Second, because blooming is likely to occur, you are somewhat limited on the length of exposures you can make. Even though your skies might allow for 30 minute shots, the camera will prevent you from anything longer than 15 minutes if the composition contains bright stars and objects. In fact, some objects, like the Pleiades cannot be shot at all with these cameras. That's because these objects have such a tremendous dynamic range between brightness levels. In order to get faint details, you'd have to over-exposure the image, which causes severe blooms...and lost information.

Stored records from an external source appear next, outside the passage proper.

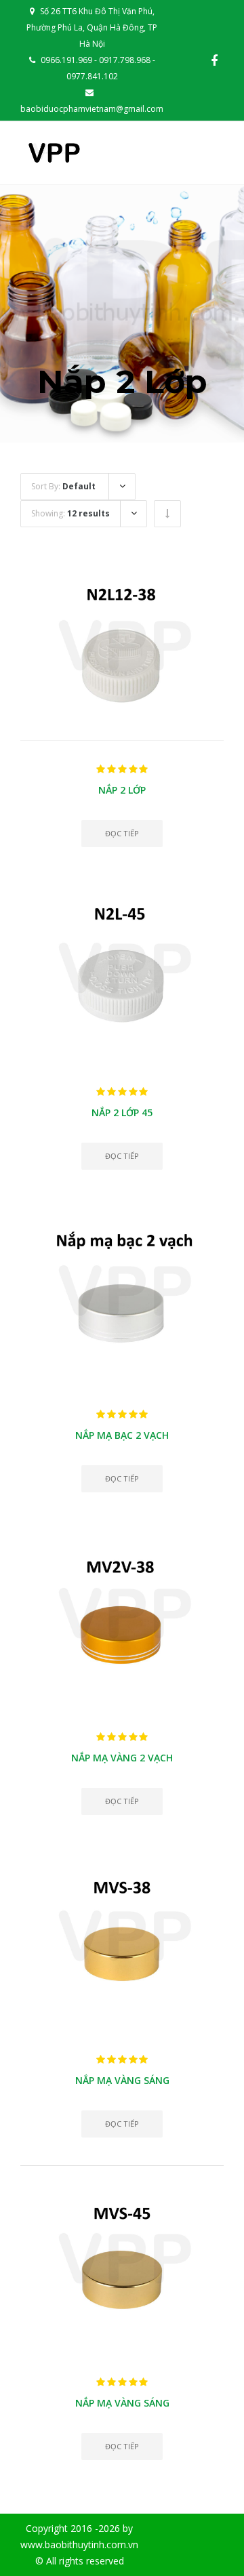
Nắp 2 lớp (122, 789)
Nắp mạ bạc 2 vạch (122, 1435)
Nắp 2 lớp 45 (122, 1112)
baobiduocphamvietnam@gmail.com (91, 109)
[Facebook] (214, 60)
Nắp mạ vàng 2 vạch (122, 1757)
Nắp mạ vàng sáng (122, 2080)
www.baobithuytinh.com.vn (79, 2544)
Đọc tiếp (122, 833)
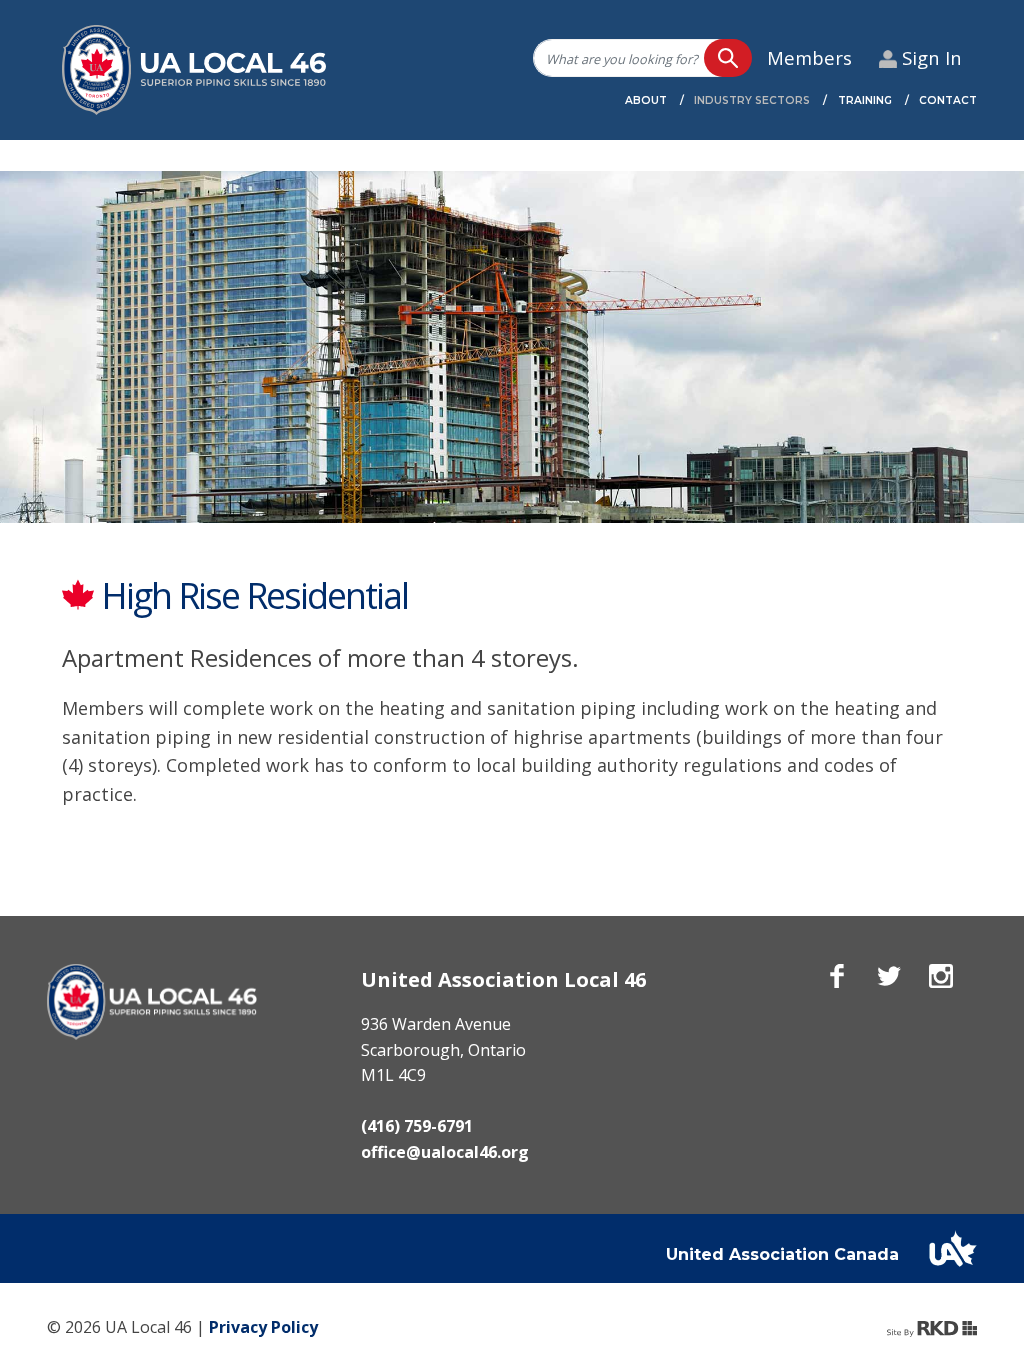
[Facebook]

"Anti-blooming" does exist as an option in many of the cameras, which all but eliminates blooms from even the brightest of objects, but they do this at the cost of sensitivity and saturation levels. NABG cameras (without anti-blooming technology) hold twice as many photons per pixel and are more sensitive than their ABG brethren. Practically speaking, this equates to 30% less exposure time for NABG cameras than ABG cameras, which is why people buy cameras without the anti-blooming technology...maximum signal is important to them.
My complaint regarding non-antiblooming cameras (NABG) is that even though exposure requirements are 30% less than that of an ABG camera, that time is more than made up for in processing the blooms!

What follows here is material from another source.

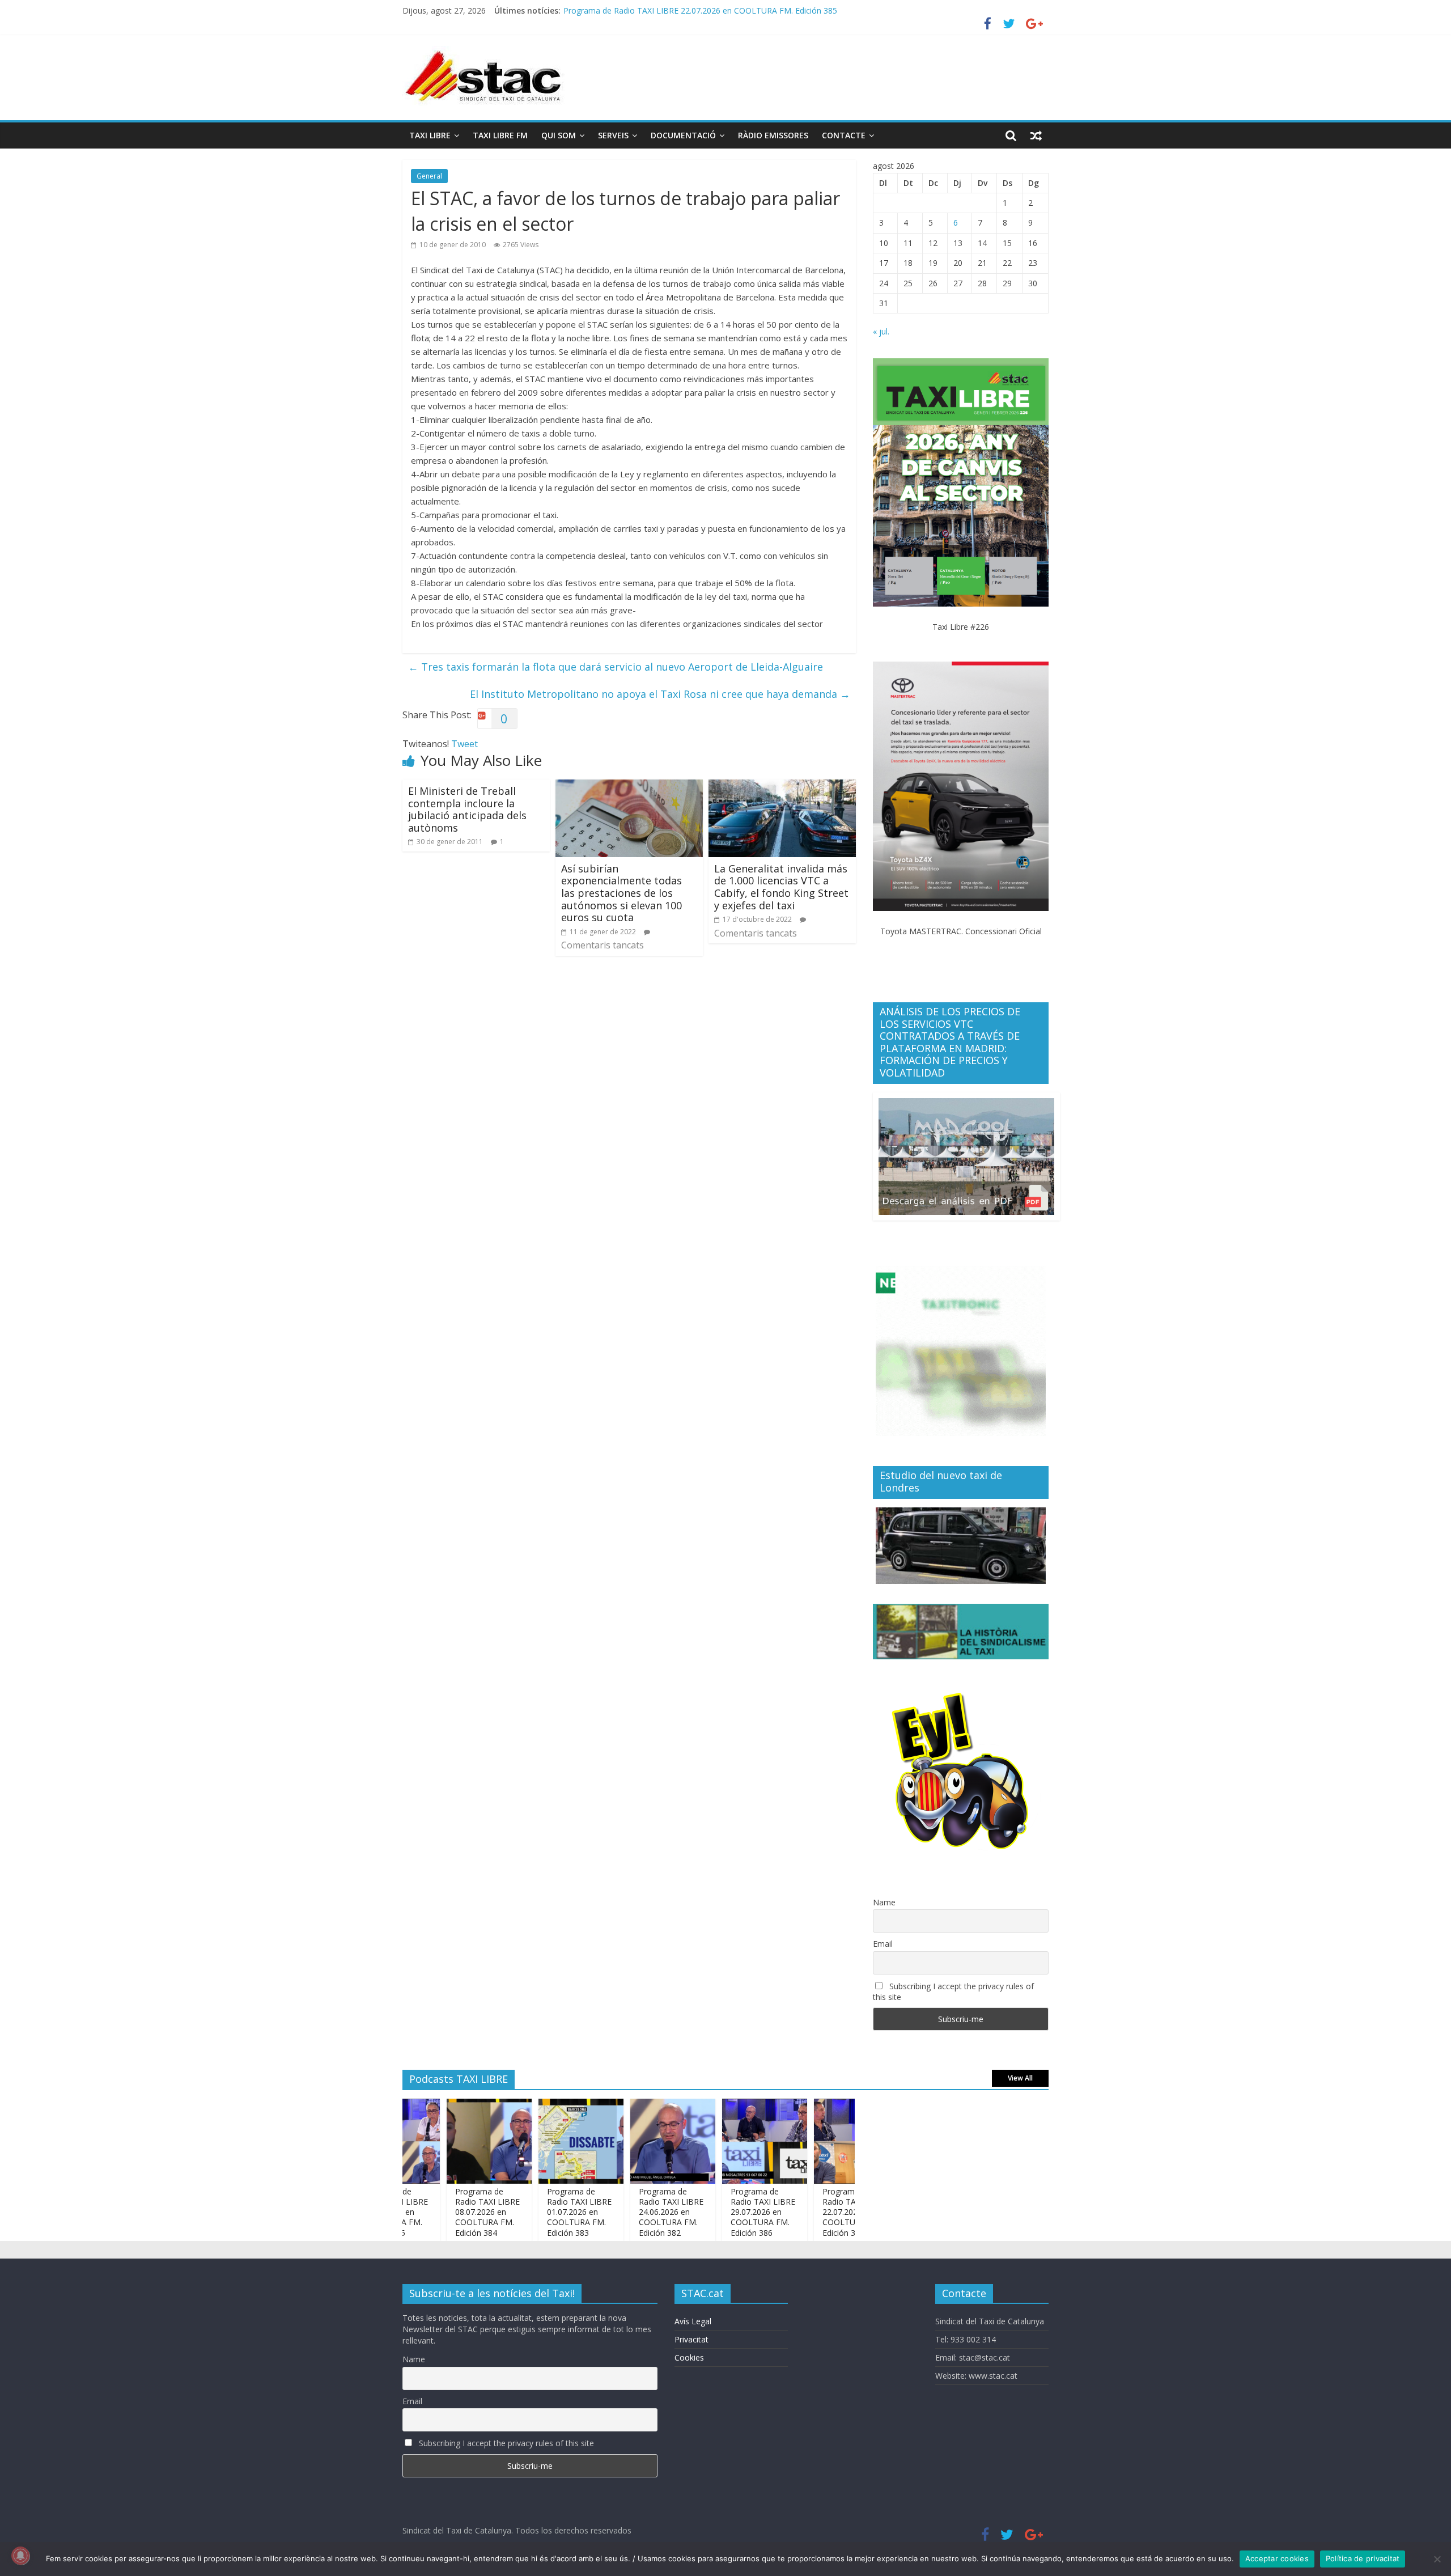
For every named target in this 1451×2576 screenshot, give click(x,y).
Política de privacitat (1363, 2558)
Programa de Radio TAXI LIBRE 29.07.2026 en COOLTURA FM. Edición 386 (713, 2212)
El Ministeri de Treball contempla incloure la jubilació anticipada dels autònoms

We can look at this by studying the approach you are likely to take with both camera types. Let's say we are going to take a black and white (grayscale) of the aforementioned Rosette Nebula. With the NABG camera, we'd probably plan out three, 10 minute exposures (30 minutes of total exposure time). Any more than this and we'd lose information to blooming. If we were doing the same image with an ABG camera, we'd need approximately 40 minutes of total image time to get the same level of signal as with the NABG image; however, because we can take longer exposures, we can take the image with either two, 20 minute shots, or even a single, 40 minute shot.
So, you'd need an extra 10 minutes with the ABG camera to give the same amount of detail as with the NABG camera. However, shorter exposures require extra processing time in fixing the blooms, not to mention the extra time required with simply stacking more images. The other aspect of this process that requires more time is that you normally have to wait a minute between individual exposures so that the guide star can settle down and you can begin the new exposure. Of course, this isn't a problem if you are guiding with a separate guider. SBIG cameras often have two chips, one for imaging and a smaller one for guiding. So, when the shutter is closed between exposures, the guidestar is temporarily lost. The software allows you to establish some amount of time to reacquire the guidestar prior to beginning the next image. Though the time isn't much (about 10 seconds), it still contributes to the extra time.
In summary, NABG cameras allow for maximum signal gain of very faint objects in the least amount of time. While ABG cameras are slower, they make up for this time in processing. Plus, I find ABG cameras to be much more fun to use, without the worries of information loss due to blooms.